WHAT THIS TASK INVOLVES | Return all lines in the data where the string "screenshot" can be found.

GIVEN ENTRIES |

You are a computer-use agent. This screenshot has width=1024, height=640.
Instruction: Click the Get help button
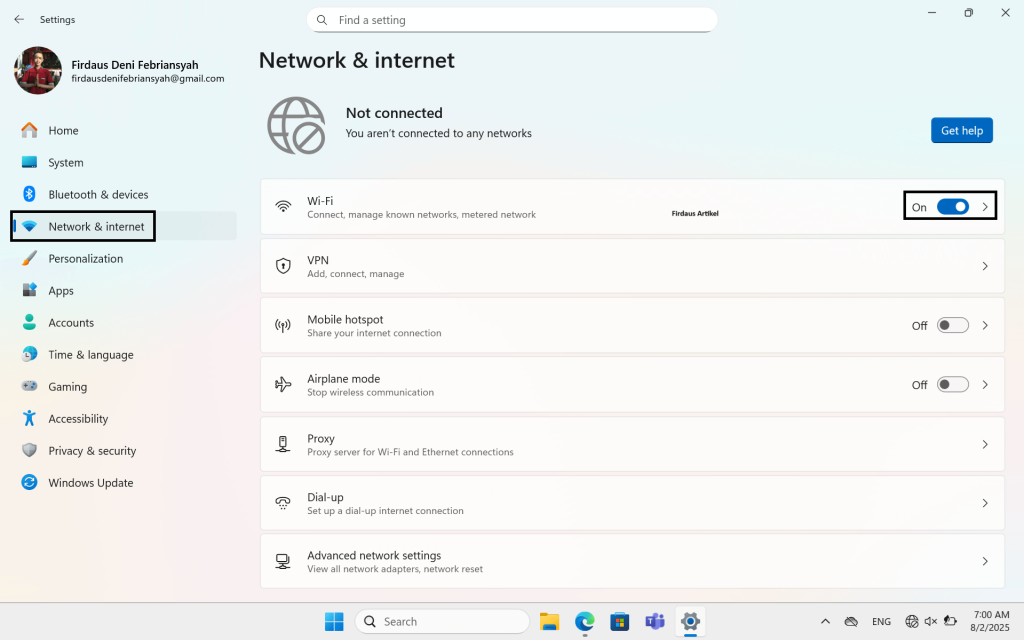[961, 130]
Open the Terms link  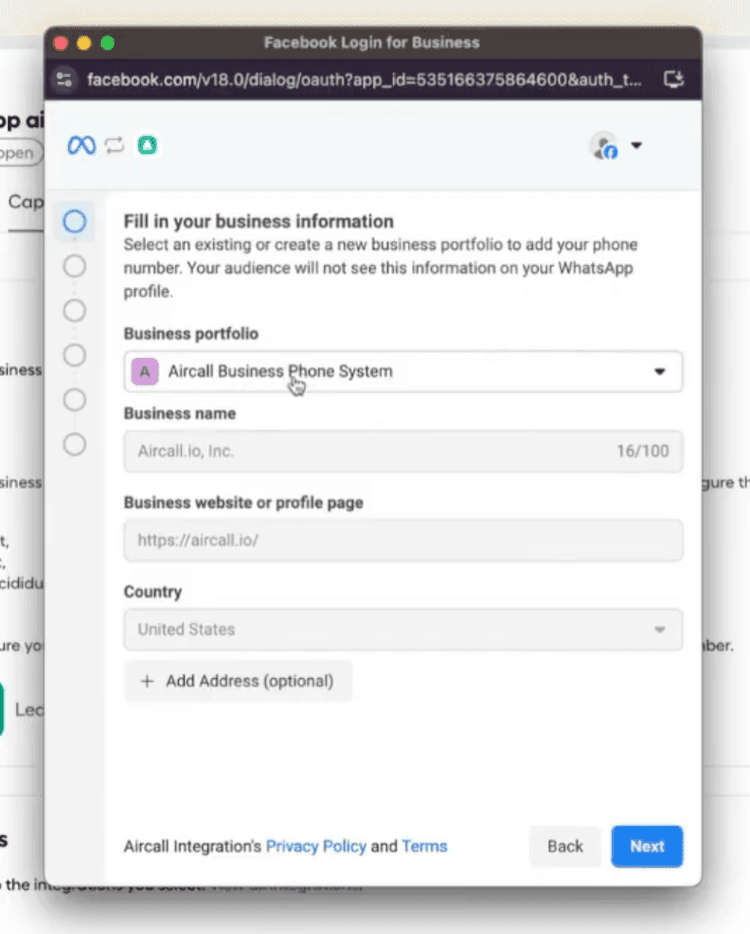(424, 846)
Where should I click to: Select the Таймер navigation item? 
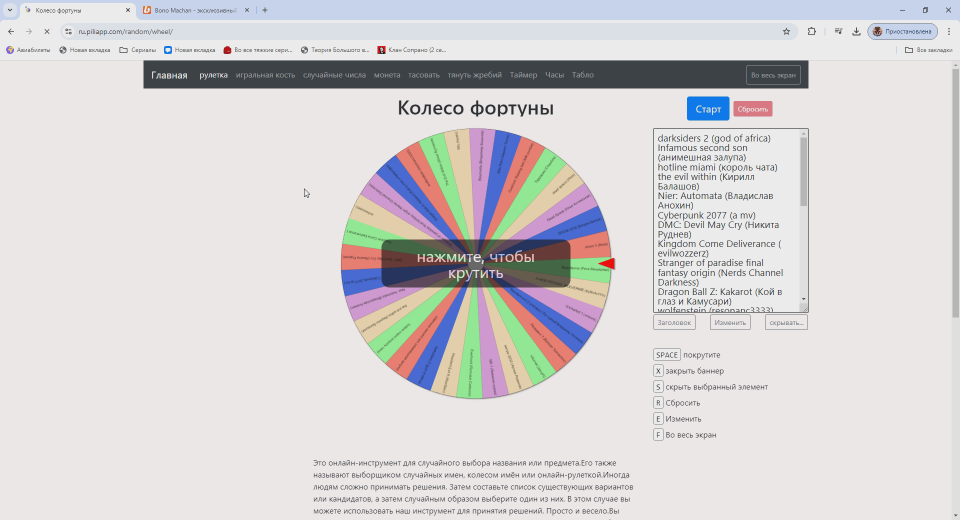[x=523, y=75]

==

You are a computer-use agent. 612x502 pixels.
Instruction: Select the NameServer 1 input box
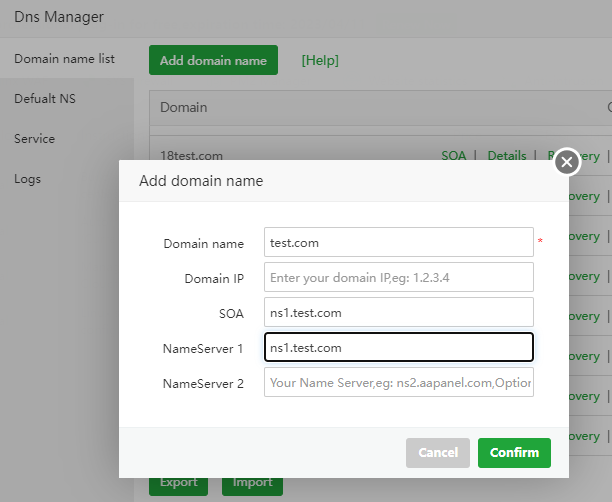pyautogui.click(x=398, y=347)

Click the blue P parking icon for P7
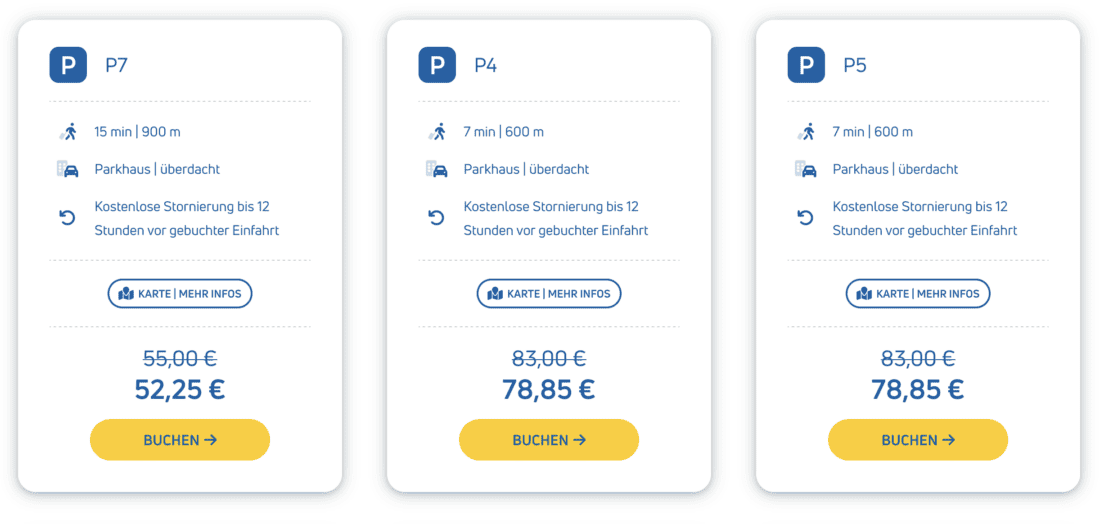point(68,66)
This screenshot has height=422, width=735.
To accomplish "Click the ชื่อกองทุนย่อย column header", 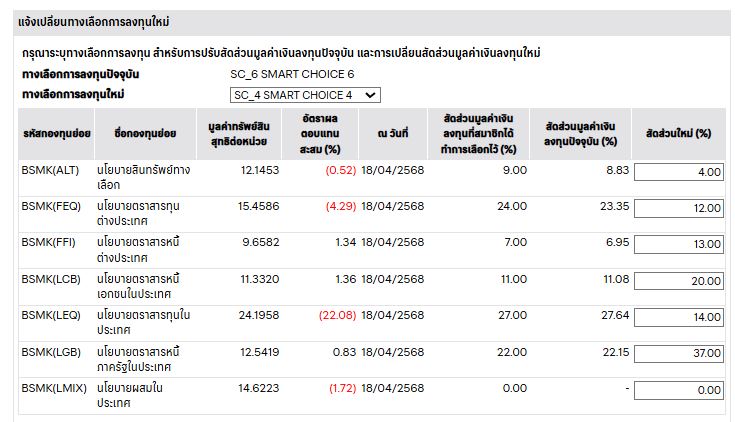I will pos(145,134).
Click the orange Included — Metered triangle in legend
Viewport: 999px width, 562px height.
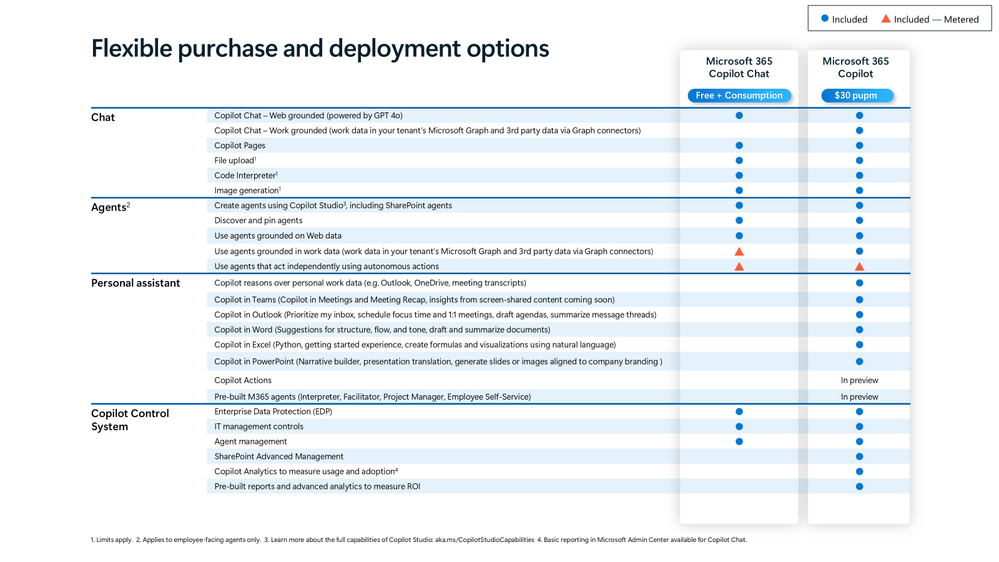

REPLY TO THE TASK |
You are a computer-use agent. This screenshot has width=1024, height=640.
This screenshot has height=422, width=735.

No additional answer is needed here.